## Set problem 1:
Quote everything from "To further the" down to "to demonstrate sustainability." in the passage on blended learning at York University.

## Text segment:

──────────────────────────────

Moving Ahead with Blended Learning at York University
In 2009-2010, a priority-setting exercise for York University in Toronto led to the development of a White Paper by the Vice-President Academic and Provost. In providing direction for York for the next decade, the paper called for a planned and coordinated expansion of online learning to improve student engagement, learning, and accessibility for commuter students, as well help to respond to enrolment pressure.
To further the goals of this White Paper, an e-Learning Working Group was set up to develop a business case for e-learning at York.
Also in 2010, the Academic Innovation Fund (AIF) was established by the Provost, with funding of up to $2 million a year for three years to support initiatives that advance the strategic priorities outlined in the White Paper in relation to teaching and learning, including e-learning, experiential education, and the student experience, especially in first year. Since then, more than 50 projects have been funded, many for two years. Funding is now being awarded for 2013-2014, with projects expected to develop models and structures that can be applied for the benefit of all York students, as well as to demonstrate sustainability.
Within this broad content of the White Paper, the e-learning business case, and the AIF, faculty and staff at York have been creating and assessing online and blended learning courses and tools.
The e-Learning Working Group charged with the development of the business plan began with a thorough review of the literature, concluding that overall both fully online and hybrid courses that blend face-to-face and online teaching and learning have advantages for student flexibility and access. The research also suggests that online learning can be cost effective, although high-start-up costs are the norm. In terms of student learning, the research has shown that students in online courses out-perform those in face-to-face classes, while students in blended courses outperform those in fully online.

──────────────────────────────

## Materials provided:
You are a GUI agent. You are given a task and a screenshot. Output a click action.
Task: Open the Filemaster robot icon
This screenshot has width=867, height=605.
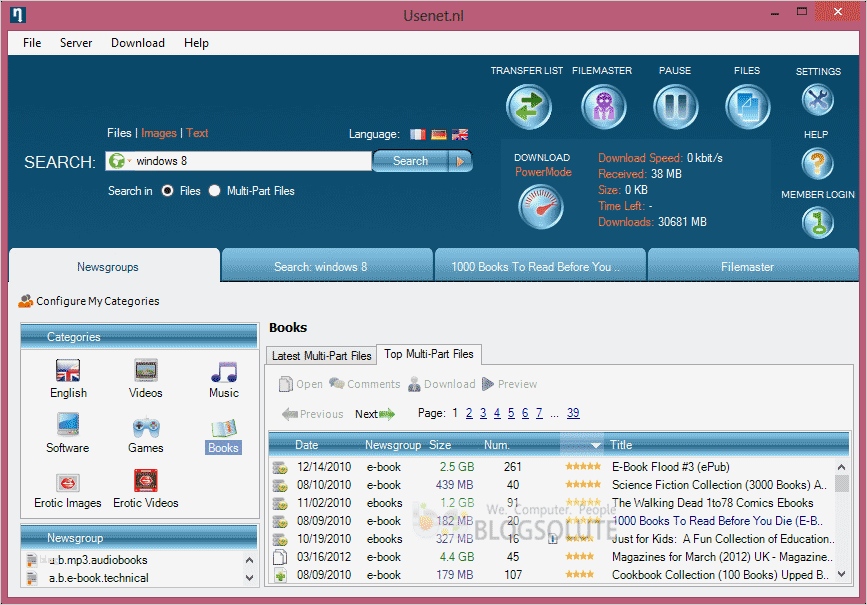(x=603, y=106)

──────────────────────────────

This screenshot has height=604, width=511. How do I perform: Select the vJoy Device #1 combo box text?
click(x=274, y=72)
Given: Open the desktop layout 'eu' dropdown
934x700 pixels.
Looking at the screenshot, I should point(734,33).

──────────────────────────────

## Set problem 2:
In the rows, print everything from the line containing "This screenshot has height=604, width=511." down to the line containing "Looking at the", character for character.

## Output 1:
To further the goals of this White Paper, an e-Learning Working Group was set up to develop a business case for e-learning at York.
Also in 2010, the Academic Innovation Fund (AIF) was established by the Provost, with funding of up to $2 million a year for three years to support initiatives that advance the strategic priorities outlined in the White Paper in relation to teaching and learning, including e-learning, experiential education, and the student experience, especially in first year. Since then, more than 50 projects have been funded, many for two years. Funding is now being awarded for 2013-2014, with projects expected to develop models and structures that can be applied for the benefit of all York students, as well as to demonstrate sustainability.

## Output 2:
This screenshot has height=604, width=511. How do I perform: Select the vJoy Device #1 combo box text?
click(x=274, y=72)
Given: Open the desktop layout 'eu' dropdown
934x700 pixels.
Looking at the screenshot, I should point(734,33).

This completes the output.